Every line with "Given" in it should be copied from the data.

● ● ● ● ● ● ●

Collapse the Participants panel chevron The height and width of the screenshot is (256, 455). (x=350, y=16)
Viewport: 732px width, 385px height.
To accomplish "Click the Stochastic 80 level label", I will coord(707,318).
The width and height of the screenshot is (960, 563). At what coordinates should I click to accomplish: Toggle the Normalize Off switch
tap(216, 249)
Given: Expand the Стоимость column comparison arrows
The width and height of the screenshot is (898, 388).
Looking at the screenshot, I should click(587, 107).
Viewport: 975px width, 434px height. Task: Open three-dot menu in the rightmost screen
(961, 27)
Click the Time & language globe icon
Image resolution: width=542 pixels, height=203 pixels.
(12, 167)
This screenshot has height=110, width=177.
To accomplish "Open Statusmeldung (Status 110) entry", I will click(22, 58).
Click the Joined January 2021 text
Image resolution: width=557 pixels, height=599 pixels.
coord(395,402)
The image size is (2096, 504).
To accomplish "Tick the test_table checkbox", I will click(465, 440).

● ● ● ● ● ● ●

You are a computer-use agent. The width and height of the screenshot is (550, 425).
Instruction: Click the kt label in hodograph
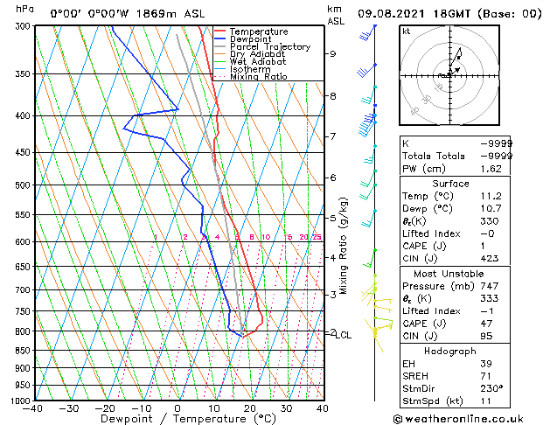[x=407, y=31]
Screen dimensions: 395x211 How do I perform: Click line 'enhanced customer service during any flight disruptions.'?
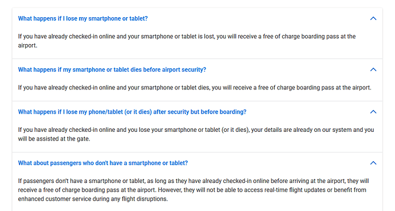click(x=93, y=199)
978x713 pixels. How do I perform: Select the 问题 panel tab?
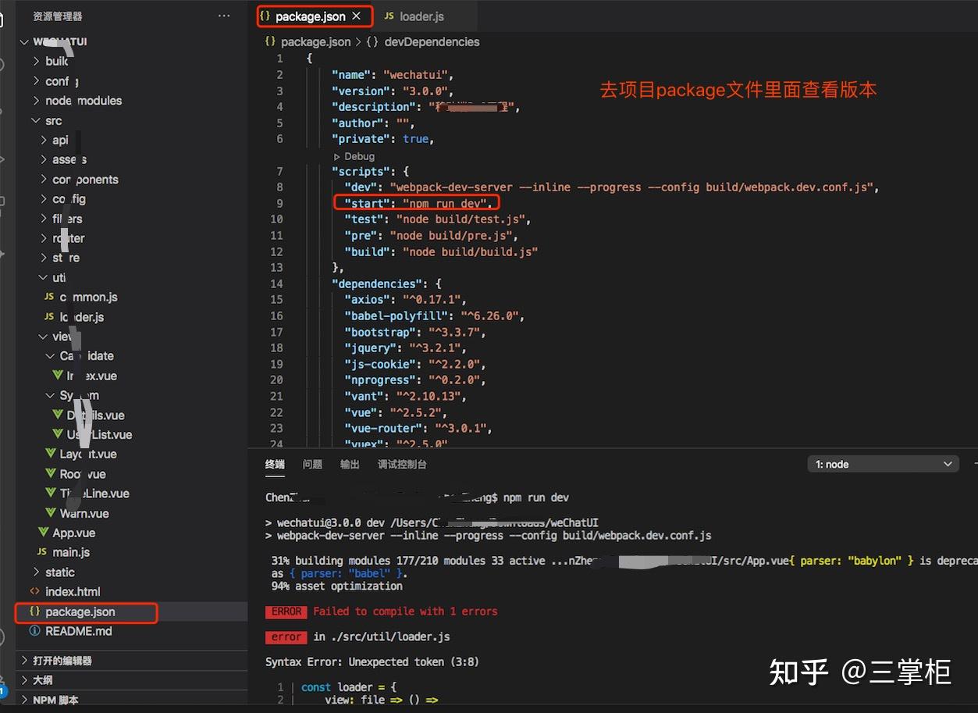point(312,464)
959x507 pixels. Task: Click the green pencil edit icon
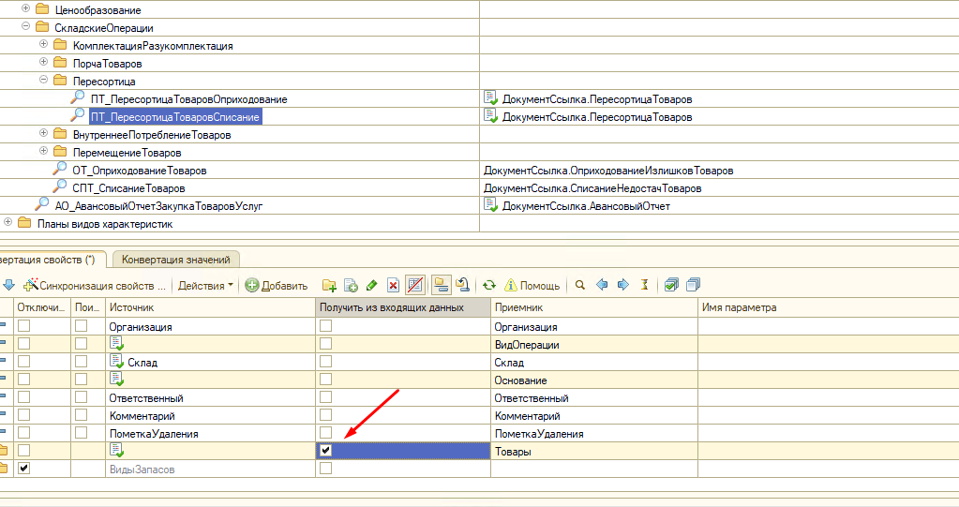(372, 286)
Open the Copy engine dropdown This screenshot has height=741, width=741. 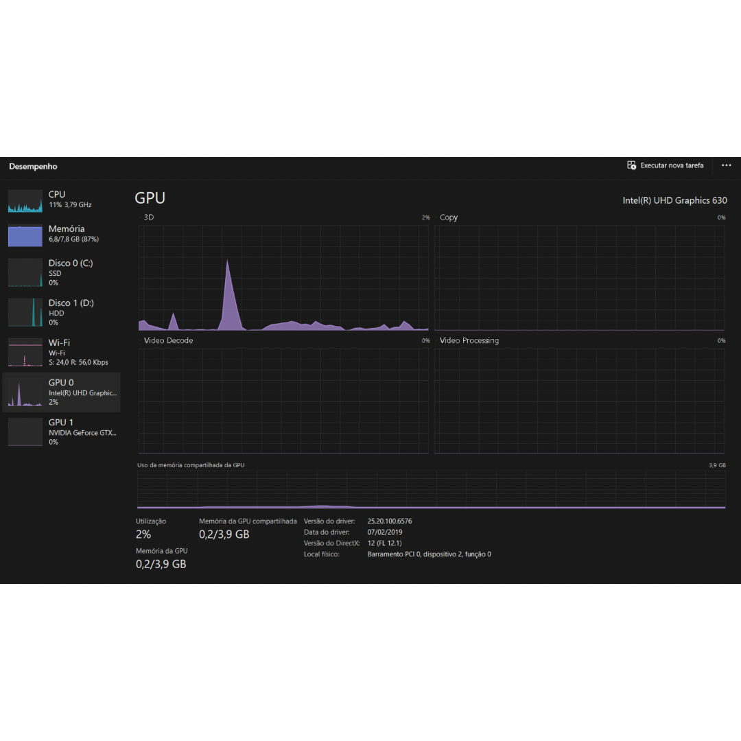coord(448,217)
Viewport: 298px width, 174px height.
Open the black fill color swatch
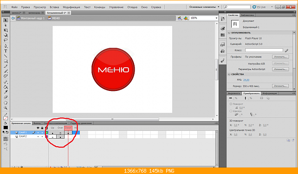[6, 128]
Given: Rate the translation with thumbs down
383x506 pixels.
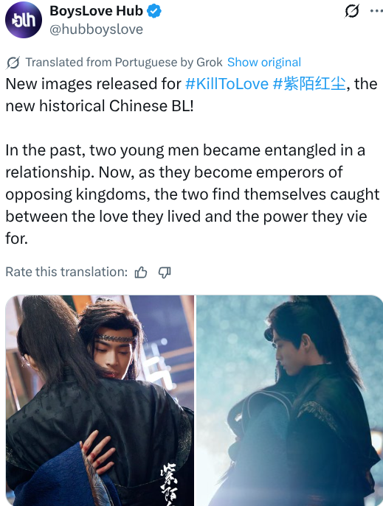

● ● ● ● ● ● ●

### [The completed task]
Given: Expand the Стоимость column comparison arrows
Given: Rate the translation with thumbs down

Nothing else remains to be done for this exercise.